Here is a compilation of the latest executive moves in the industry.
Lara Logan has taken a leave of absence from 60 Minutes, following an internal review from CBS News of the Oct. 27 report on Benghazi. The piece was based primarily on an interview with Dylan Davies, a security contractor who went by the name “Morgan Jones” during the 60 Minutes taping. Davies’ credibility was questioned after conflicting reports surfaced about his whereabouts during the Benghazi attack. 60 Minutes producer Max McClellan has also taken a leave of absence from the program for his role in the segment. Logan had issued an on-air apology for the report during an appearance on CBS This Morning on Nov. 8, which was followed by a second apology on 60 Minutes on Nov. 10.
Alec Baldwin’s MSNBC show Up Late has been canceled, the news network announced on Nov. 26. The decision comes two weeks after Baldwin was caught on tape allegedly throwing an anti-gay slur at a paparazzo. MSNBC subsequently suspended the show.
John Watkins, president of ABC Owned Television Stations National Television Sales, will retire at the end of January, he announced on Nov. 25. Watkins has served in the role since 1986. He joined ABC in 1972.
Donald Shassian has been tapped as executive VP and chief financial officer for CBS Outdoor, it was announced on Nov. 25. Shassian, who recently worked as executive VP and chief financial officer for Frontier Communications, will supervise all financial operations for the company, which is in the process of separating from CBS Corporation.
Bruce Paisner was re-elected for a sixth term as president and CEO of the International Academy of Television Arts & Sciences, the organization announced on Nov. 25. Paisner currently is a senior advisor for Hearst Entertainment and Syndication.

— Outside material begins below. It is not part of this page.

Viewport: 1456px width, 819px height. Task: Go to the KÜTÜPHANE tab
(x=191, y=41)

IATAS’ current officers and heads of the standing committees will also be reappointed, Paisner said shortly after his re-election.
Sal Masekala joins NBC Sports Group as a sports desk reporter for the network’s Olympics’ coverage. Masekala, who currently hosts and commentates for NBC’s Red Bull Signature Series, will present features for The Olympic Zone, a daily show for NBC affiliates. He also emcees and produces his own web series Travelin’ Sal: Come Ride With Me.

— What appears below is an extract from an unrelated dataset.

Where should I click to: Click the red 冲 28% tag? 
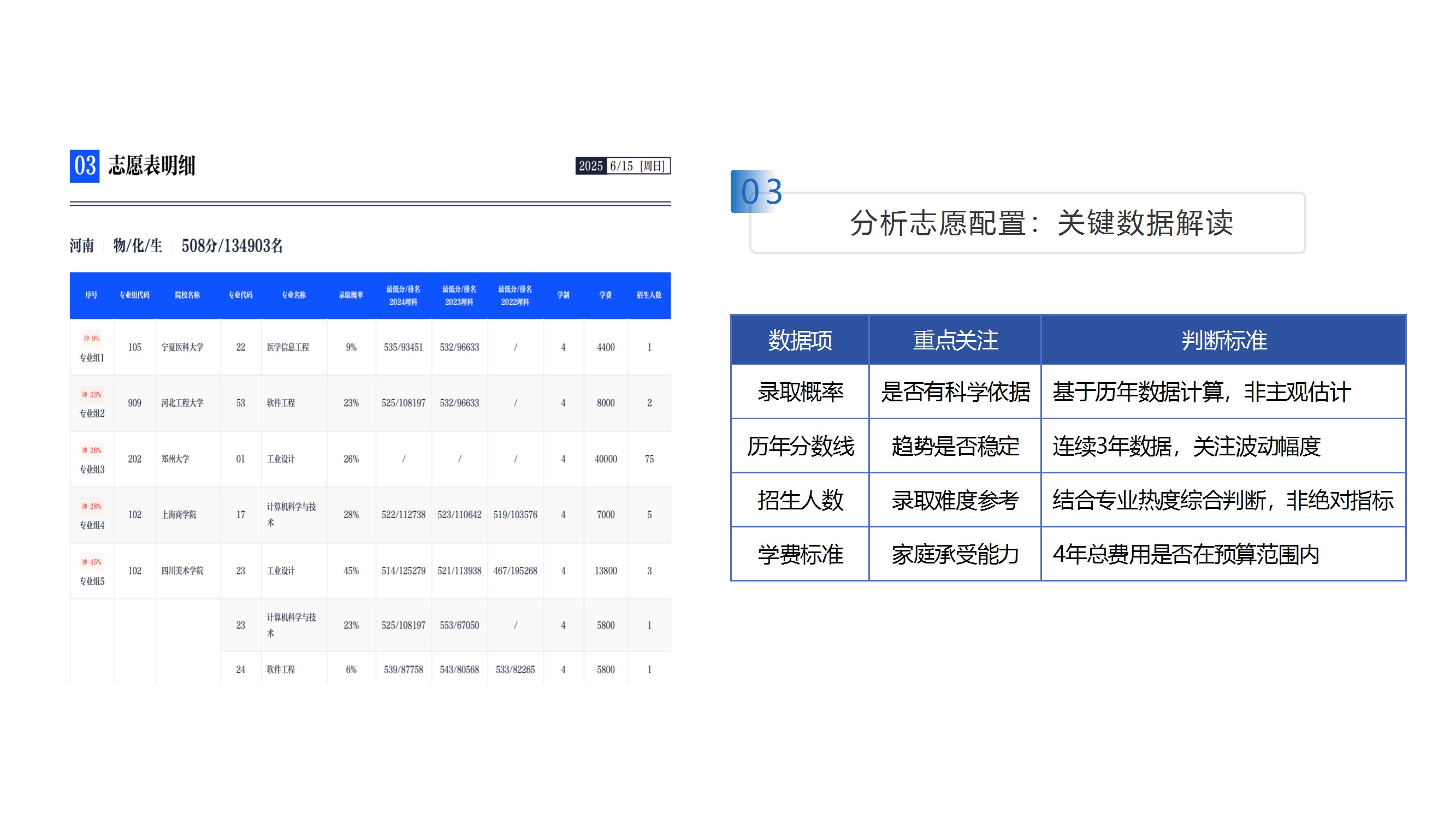point(92,506)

Cindie Nemes has been named VP of development at Rive Gauche Television, the company announced on Nov. 22. Nemes, who previously served as VP of development at Scott Messick’s Mess Media, will oversee original program development and sales for the U.S.
MSNBC anchor Thomas Roberts was honored on Nov. 22 by the National Gay & Lesbian Chamber of Commerce for his promotion of equality for the LGBT community. Roberts reported on the defeat of California’s Defense of Marriage Act and was saluted by the City of New York with Thomas Roberts Appreciation Day.
The Associated Press has tapped on Nov. 21 Brian Carovillano to oversee U.S. news reports. Carovillano, who previously served as the Asia Pacific news director, effectively replaces Mike Oreskes, who now works as a senior managing editor for global news. In his new role, Carovillano will manage the AP’s four U.S. regional editors.
Ray Schonbak, VP and general manager of KSWB San Diego died Nov. 20. He was 70. Schonbak had been battling cancer. The local TV vet had served two combat tours in Vietnam.
NBC announced on Nov. 20 that all four of its America’s Got Talent judges will return for the next season. Heidi Klum and Mel B will return for their second season on the show; Howard Stern, who said he was returning to AGT during his radio show the day before, comes back for his third stint; and Howie Mandel will judge for a fifth season. Host Nick Cannon is also set to return for his sixth year with the show.
Dan Dierdorf, longtime NFL analyst for CBS Sports, will retire after the season, it was announced on Nov. 20. Dierdorf has worked with CBS’ Greg Gumbel since 2006 but has served as an NFL analyst on TV for 30 years.
Anderson Cooper renewed on Nov. 20 his contract with CNN through the 2016 presidential election. Earlier this year, the network greenlit a 10 p.m. version of Cooper’s AC 360 titled AC 360 Later.
Veteran sportscaster Bob Costas will return next year to host NBC’s primetime coverage of the Winter Olympics from Sochi, Russia, the network announced on Nov. 20. Costas will also emcee NBC’s late-night programming of the games. The announcement makes Costas the first 10-time U.S. television host for Olympic primetime coverage.